Panel A: Alternative splicing of ATR Δ33 exon. Schematic representation of the design used to assess the existence of mRNA splice transcript encompassing exons 33 and 34 in immortalized cell lines of individuals affected with breast cancer. The putative truncated ATR protein of 1889 amino acids lacks the functional domains identified in the wild type ATR protein. Panel B: Alternative splicing of ATR insΔInt41 exon. Schematic representation of the design used to assess the existence of mRNA splice transcript encompassing exons 41 and 42 in immortalized cell lines of individuals affected with breast cancer.

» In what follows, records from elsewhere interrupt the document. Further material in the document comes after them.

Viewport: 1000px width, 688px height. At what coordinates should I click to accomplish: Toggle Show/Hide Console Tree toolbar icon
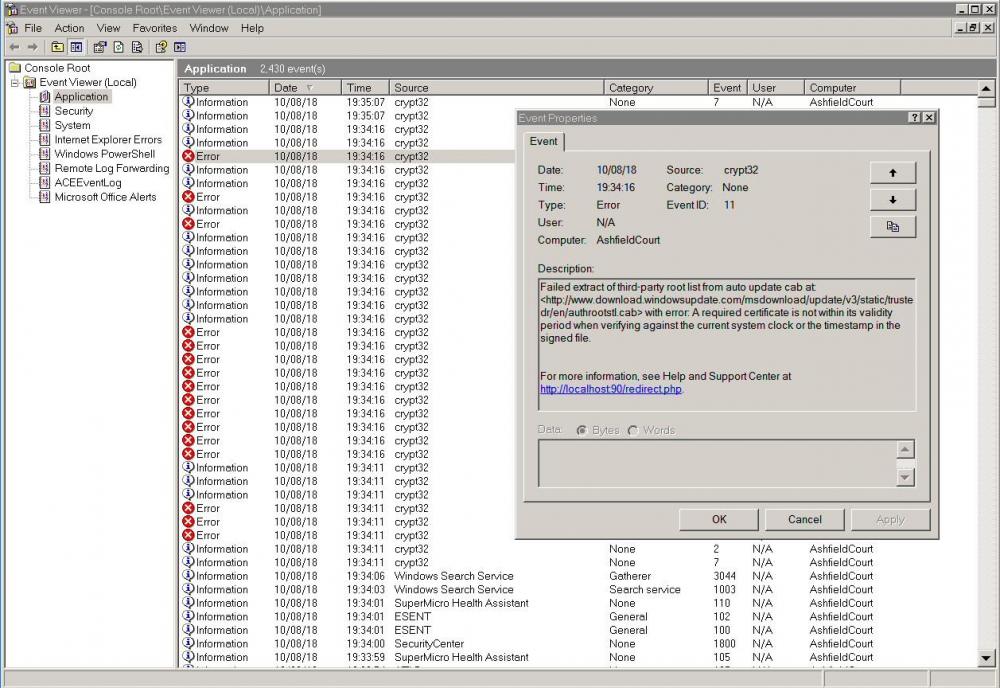coord(76,47)
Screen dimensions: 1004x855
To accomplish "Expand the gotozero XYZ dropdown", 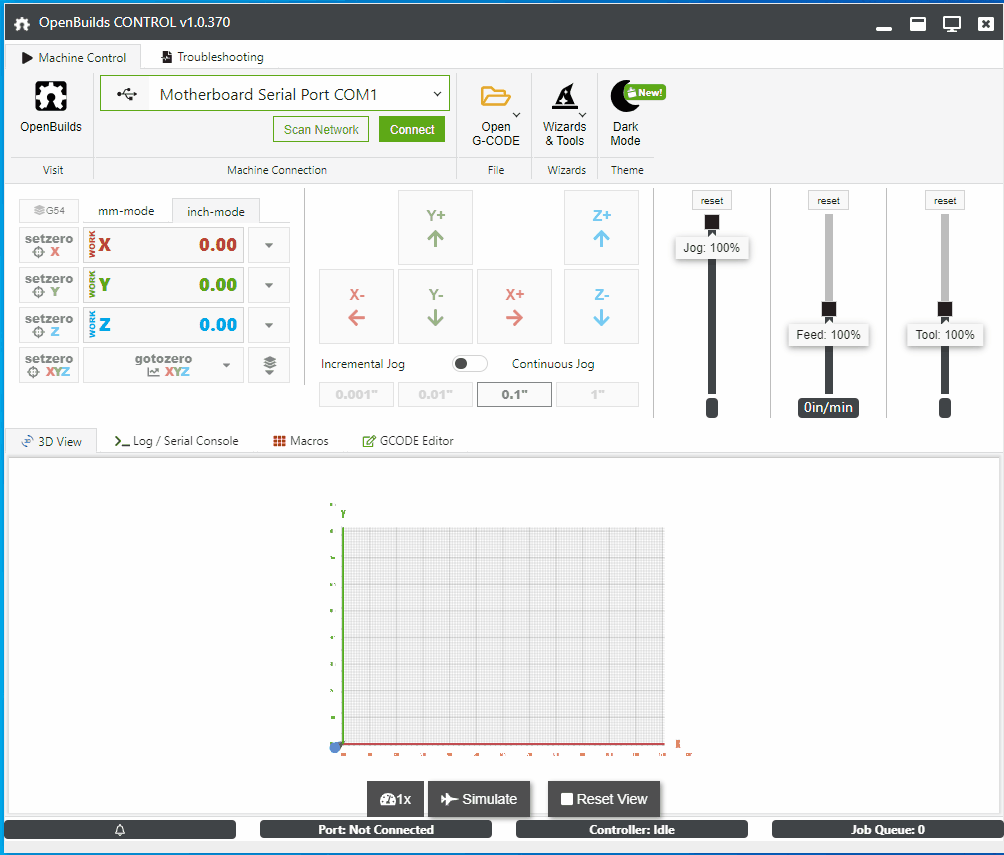I will click(x=227, y=365).
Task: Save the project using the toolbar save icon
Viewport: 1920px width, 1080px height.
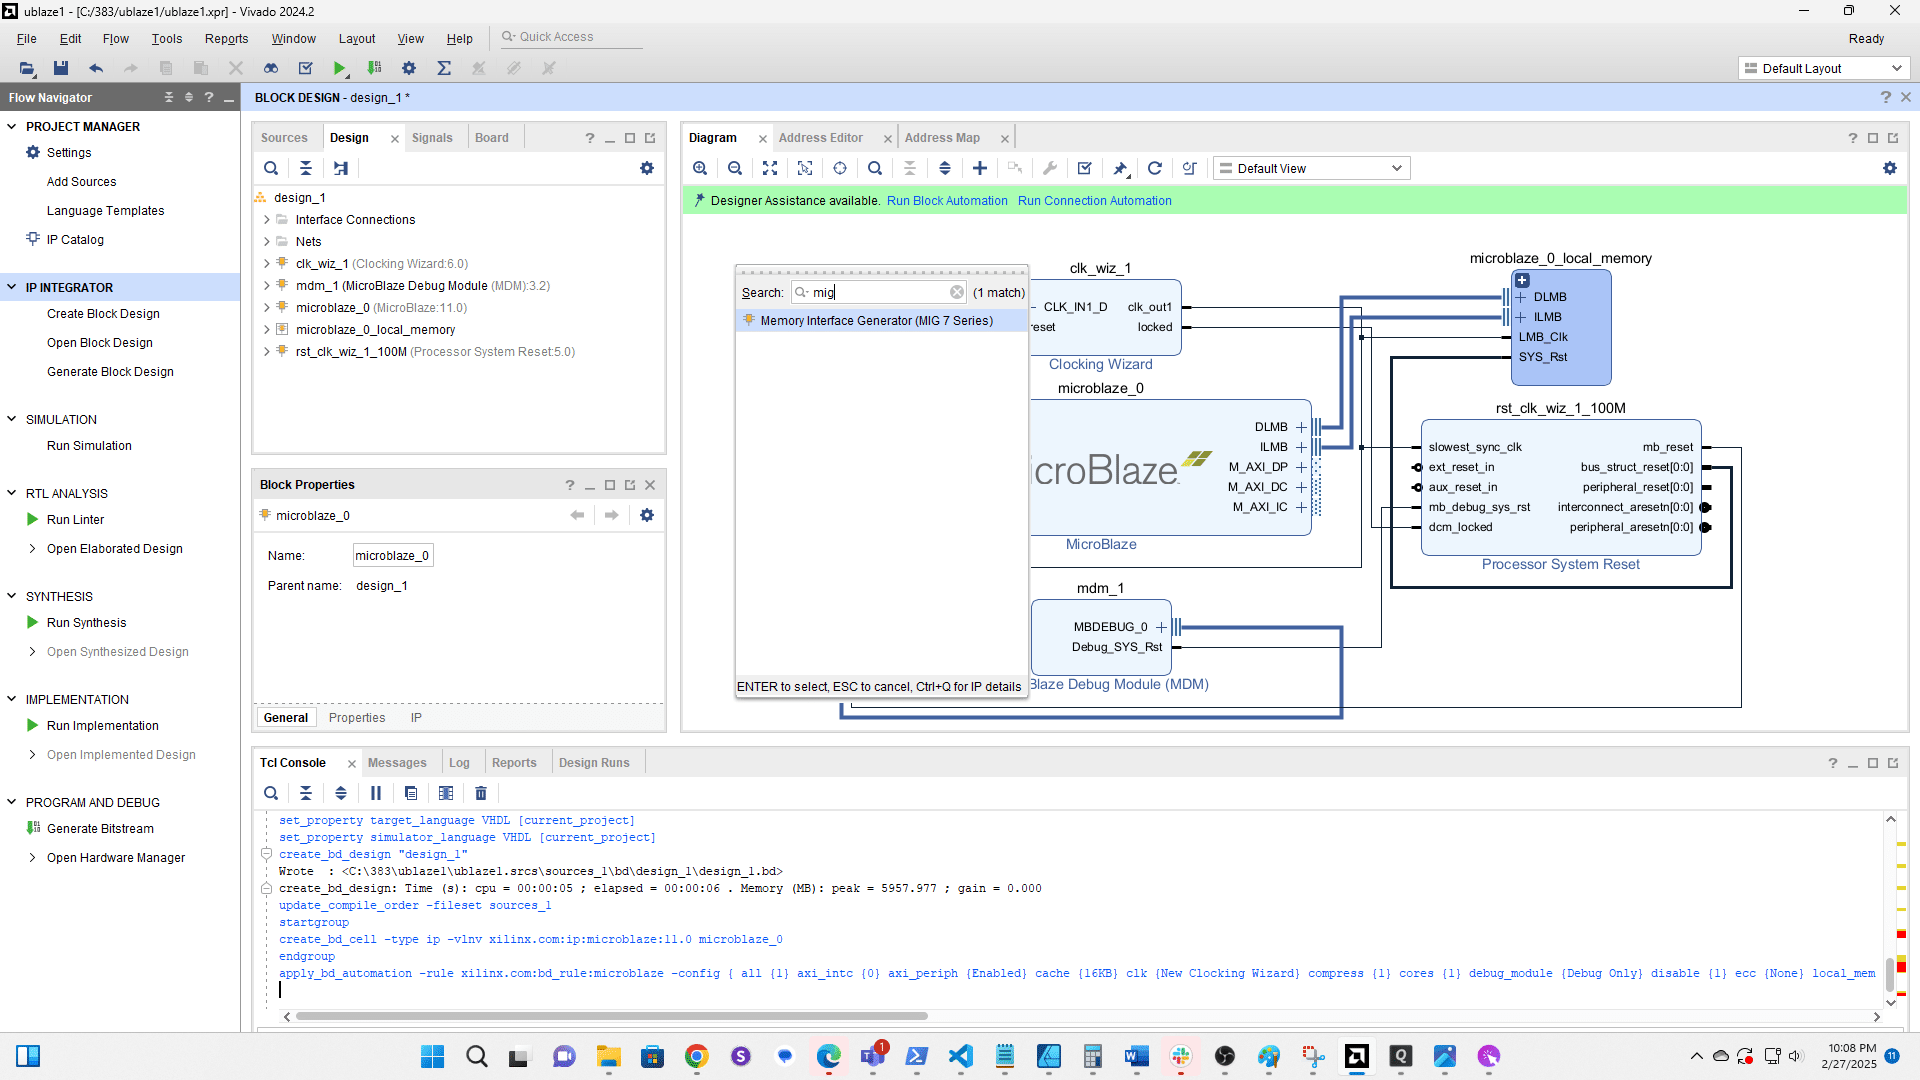Action: pyautogui.click(x=61, y=68)
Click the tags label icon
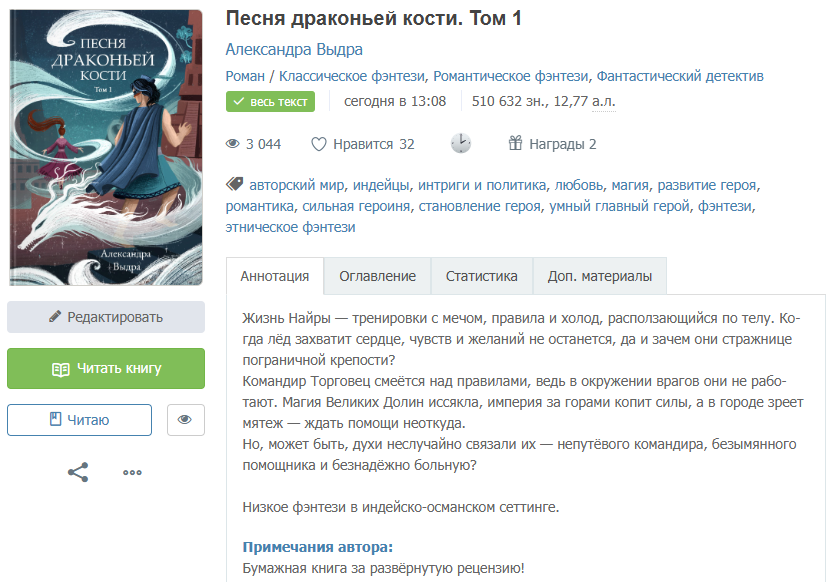 click(x=234, y=184)
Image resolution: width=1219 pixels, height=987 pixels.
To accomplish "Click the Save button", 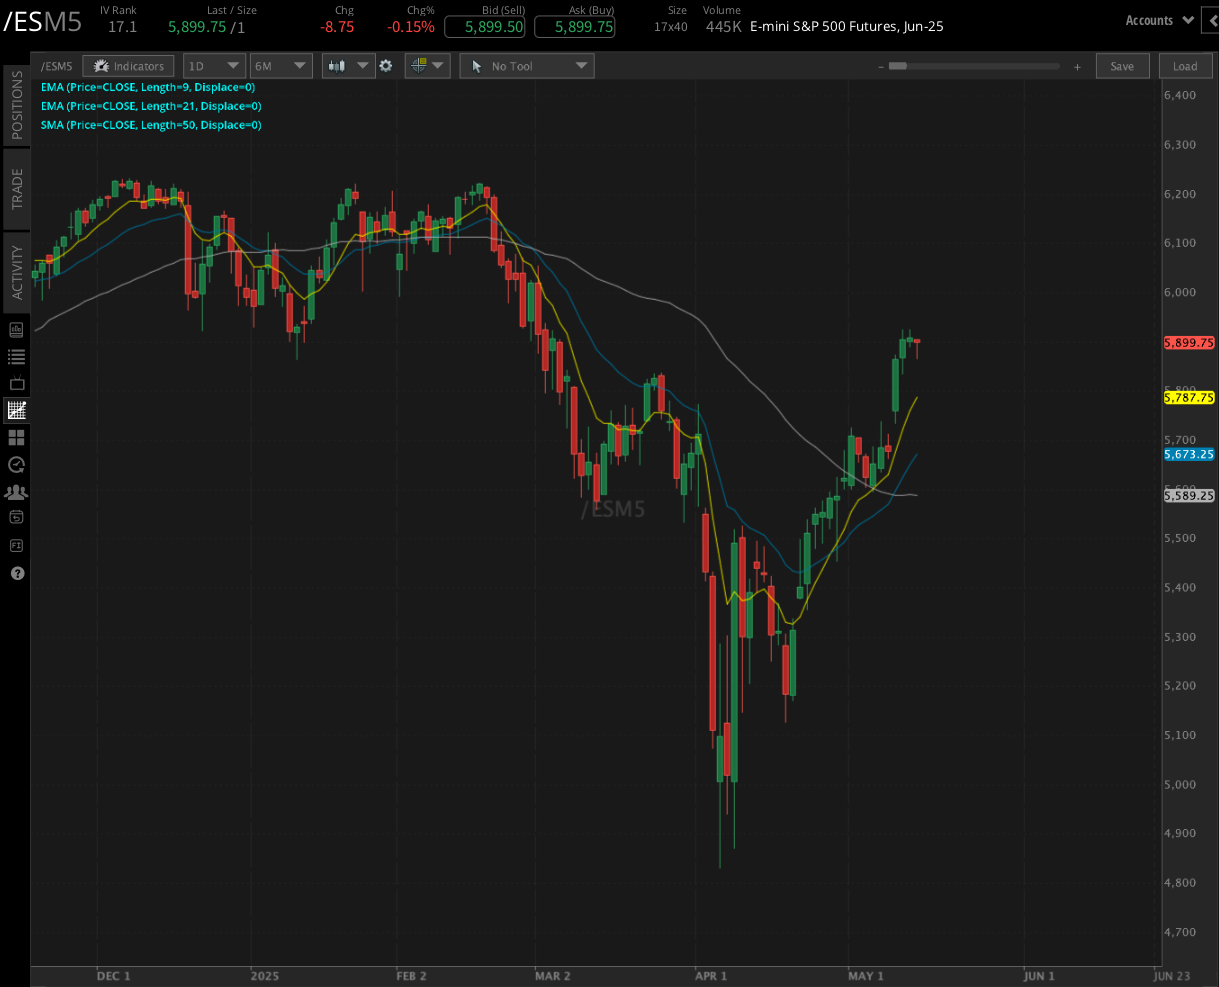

The putative truncated ATR protein of 2350 amino acids lacks a part of the kinase domains identified in the wild type ATR protein.

Figure 6

Expression levels of ATR Δ33 splice form in cell lines and human tissues as measured by quantitative real-time PCR experiments. Panel A. Relative expression levels of Δ33 splice form were calculated as Δ33 splice form/(Δ33 splice form + wild-type allele) in various human tissues and cell lines. Panel B. Standardized expression levels of WT exon 33 were calculated as WT exon 33/(Δ33 splice form + wild-type allele) in various human tissues and cell lines.

Figure 7

Expression levels of Δ33 splice form in homozygote, heterozygote and wild-type individuals for c.5739-4del9+T variant as measured by quantitative real-time PCR experiments. For the 35 wild type individuals, the confidence interval is represented by an open box with the median indicated.